Here a few tips that you can follow so that it becomes more natural in your everyday runs.
First, try to keep a relatively straight back on your runs. You shouldn’t have much of a curve from foot to posterior to shoulders to head. Lean forward from the ankles and not from the hips. Don’t let your head flop around.
Did you know the average human head weighs between 8 and 12 pounds? Letting your head flop isn’t so good for your back or spine…think of putting a bowling ball on a stick. Holding it straight up and down is not so bad. Lean it to any side, and your wrist is going to notice in a hurry!
The same is true with your head. If your body is in alignment, it’s easy to carry your head and use it as a counterbalance to pull your momentum forward. If you lean forward at the waist, then your back has to support your head and you’ll get tired and sore in short order.
Step 3 is to start adding form drills to the end of your workouts.
Find a flat stretch of grass such as the infield of a soccer or football field and kick off your shoes.
Drills will help with leg turnover which will help your body get used to running over your center of balance and will also help stretch out your legs so that you don’t feel as sore after your workout.
Strides are best, with high knees and butt kicks also being great form work. Bounds aren’t as good for running form, but if you are spending the time anyway I’d add them as I find they help loosen me up after a workout better than the others.
You should practice the drills by gently accelerating for about 20 to 30 yards, holding that pace for 60-70 yards, and then gently decelerating for the final 20 to 30 yards. You aren’t sprinting, just picking up the pace and working on your running form!
Step 4 is to practice downhill running.
Running uphill will more naturally lead to better running form, and for most people running downhill encourages “bad” running form. By learning to run downhill, your running form will also improve for the rest of your runs when you aren’t going downhill.
Here’s my favorite workout that will help you learn good running form, especially if you do this workout regularly throughout a season. First, find a trail without many obstacles and a gentle downhill grade if you can.
Here in Portland, there’s a 1k loop in the woods in the middle of town that I have my folks do 800m repeats on to learn good running form. It’s about 550m downhill, 50m flat at the bottom, and 200m uphill.

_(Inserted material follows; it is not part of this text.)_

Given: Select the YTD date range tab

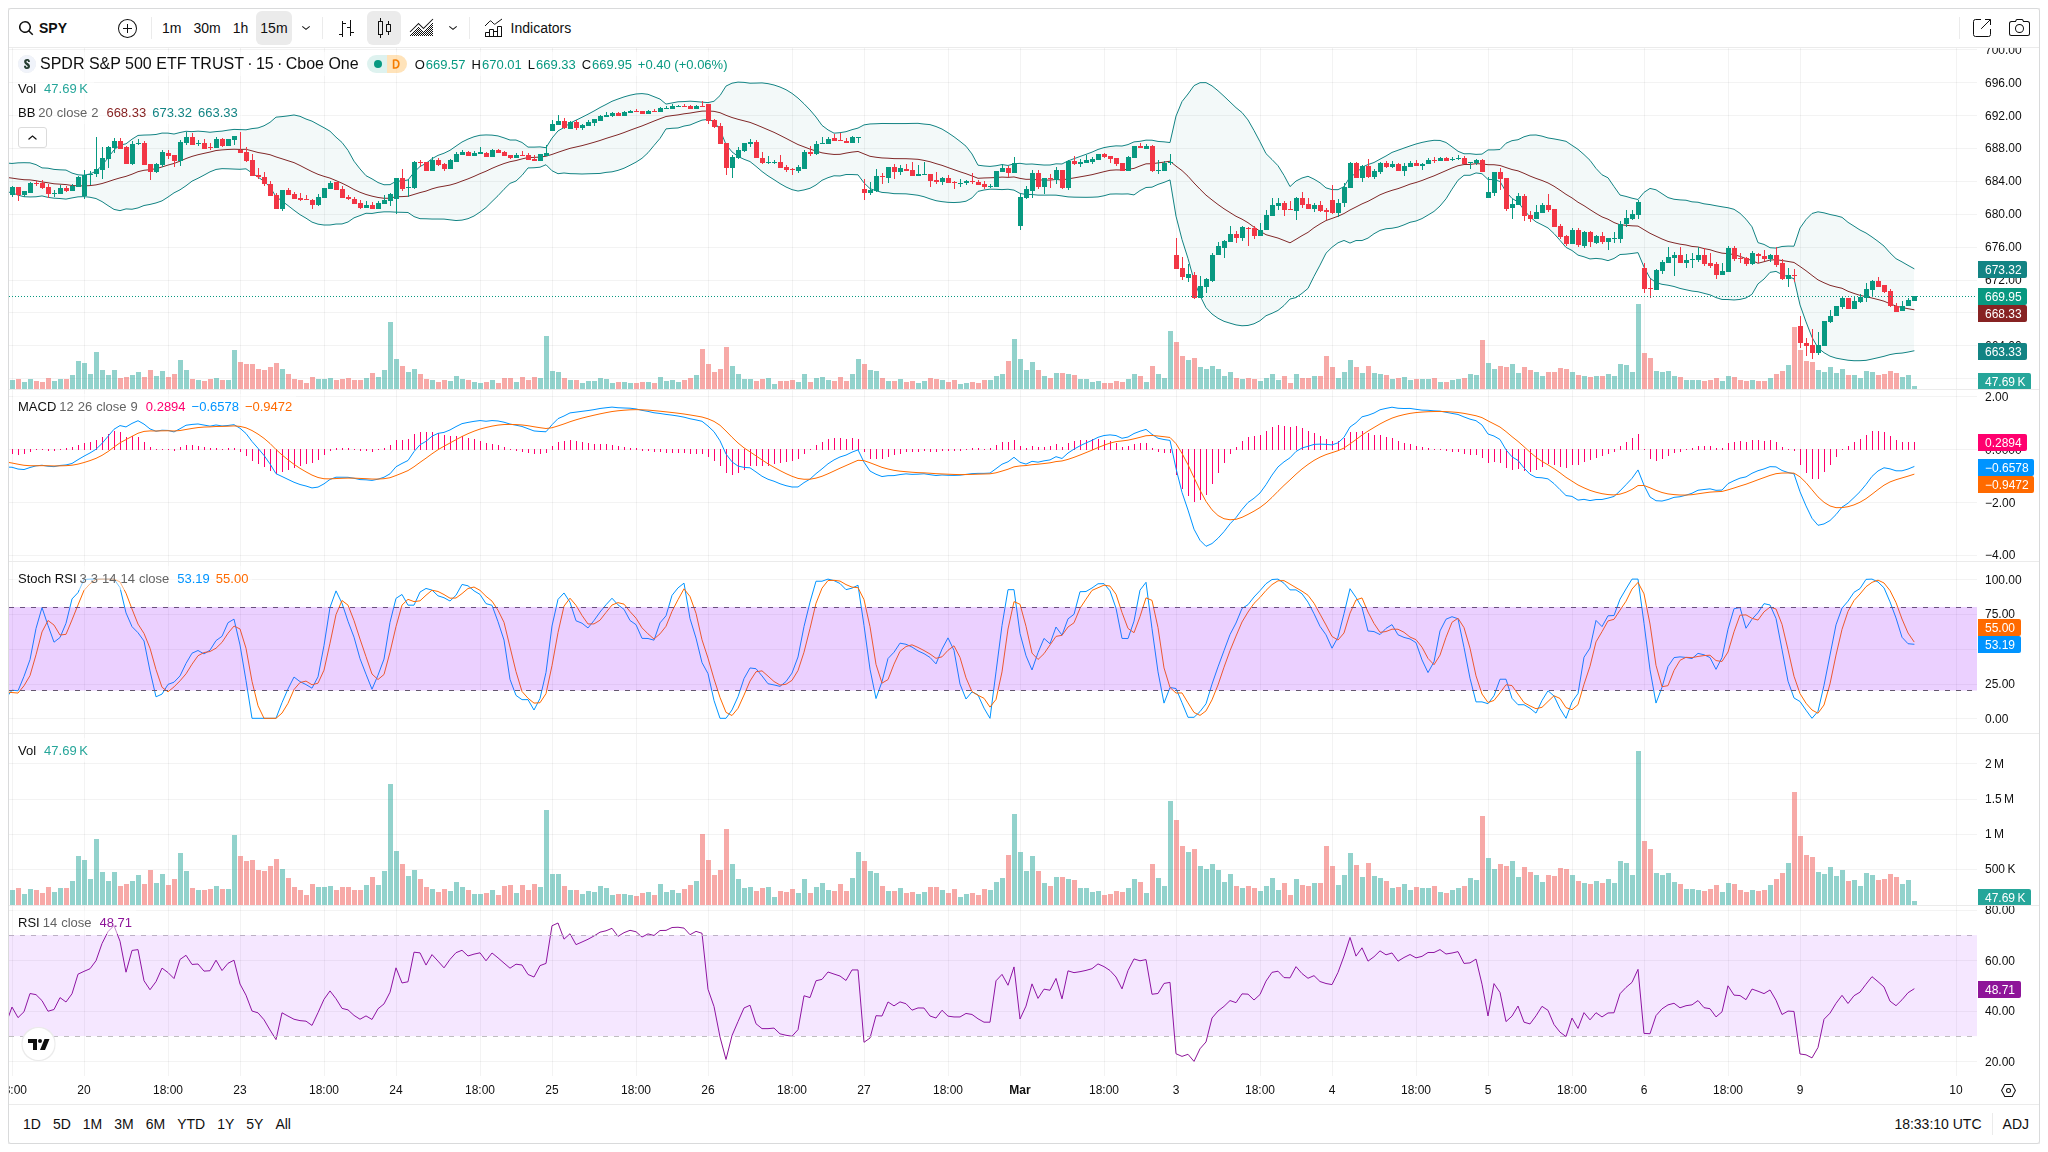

The reason that I like using a dirt trail rather than a road is that it helps you learn good form without hurting you like pavement would if you are doing it wrong. You want to practice your form as I described above, with the added benefit of having a downhill grade that will let you work on really fast leg turnover without using a lot of extra energy.
When you are running downhill, you do want to actively avoid hitting the ground heel first, because the trick is to get going just fast enough to start to feel out of control…until that feels normal and is no longer near that out of control feeling. If you heel strike while running downhill, it’s obvious because you’ll be braking and sending shockwaves up your legs through your back.
What I really like about Baxter Woods here in town is that the uphill finish reminds you that you’re working out and also reinforces good running form away from the downhill stretch, since it’s much easier to run with good form when the ground rises to meet you. You can more easily maintain good posture and not let your head flop as long as you don’t lean really far forward from the waist.
Once you get good at running downhill with good form, it’s easier to carry that forward when you are running on the flats. You’ll also find that running fast downhill on pavement is much easier and less painful.
Gradually work through all 4 of those steps throughout the course of a season, and you’ll find that your running form is more comfortable, you can run faster with less energy than before, and you may also find that your shoes last longer before needing to be replaced.